Generated by GPT-5-mini| DOAB | |
|---|---|
| Name | Directory of Open Access Books |
| Abbreviation | DOAB |
| Type | Non-profit service |
| Established | 2012 |
| Headquarters | Netherlands |
| Languages | Multilingual |
| Parent organization | OAPEN Foundation |
DOAB
DOAB is an online discovery service that aggregates peer-reviewed open access monographs from academic publishers, university presses, and scholarly societies. It aims to increase the visibility, interoperability, and discoverability of academic books published under open licences, enabling scholars, librarians, and students to find works across disciplines and languages. The service collaborates with major library initiatives, research infrastructures, and international organizations to support open scholarship.

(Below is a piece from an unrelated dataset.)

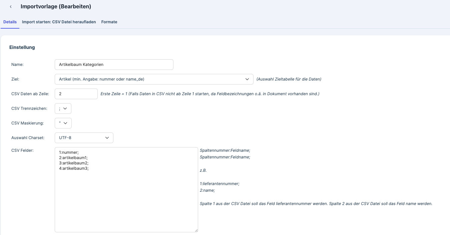Click the Importvorlage (Bearbeiten) page title
The height and width of the screenshot is (235, 450).
pos(56,7)
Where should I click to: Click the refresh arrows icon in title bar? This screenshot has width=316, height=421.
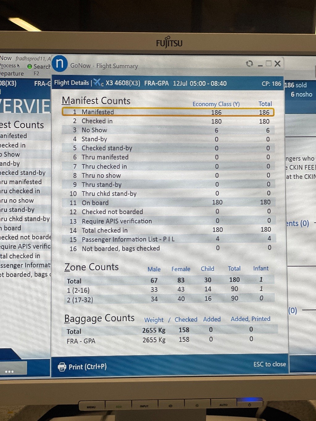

DOAB aggregates metadata for peer-reviewed academic monographs from participating publishers such as Cambridge University Press, Oxford University Press, Springer Nature, Palgrave Macmillan, and University of California Press. It interoperates with infrastructures like Crossref, OCLC, ORCID, SCOPUS, and DOAJ to enhance metadata quality and citation linking. The platform indexes works by authors affiliated with institutions such as Harvard University, University of Oxford, University of Cambridge, University of Toronto, and University of Melbourne, and it includes titles relevant to projects at organizations like the European Commission, UNESCO, World Bank, Wellcome Trust, and Bill & Melinda Gates Foundation.
The service originated from collaborations among the OAPEN Foundation, national libraries such as the British Library and Koninklijke Bibliotheek, and initiatives in the Netherlands and United Kingdom during the late 2000s and early 2010s. It formally launched in 2012 with metadata harvesting protocols aligned to standards promoted by JISC, SPARC, and the OpenAIRE project. Over time, it expanded through partnerships with university presses including MIT Press, Princeton University Press, Yale University Press, and Columbia University Press, as well as commercial publishers adapting open models like De Gruyter and Taylor & Francis in specific imprints. Major milestones included integration with Crossref DOI registration services, endorsement by funders such as Wellcome Trust and Research Councils UK, and adoption by consortia including LIBER and the Association of Research Libraries.
The service operates under the stewardship of the OAPEN Foundation with advisory inputs from stakeholders including representatives from IFLA, SPARC Europe, national research libraries such as the Bibliothèque nationale de France, and major university press associations like the Association of American University Presses. Governance includes editorial and technical committees that liaise with cataloguing authorities like DNB and metadata aggregators such as HathiTrust. Policy frameworks reference best practices from organizations like ISO standards bodies and align with licensing regimes promoted by Creative Commons and funding mandates from bodies such as the European Research Council and National Institutes of Health.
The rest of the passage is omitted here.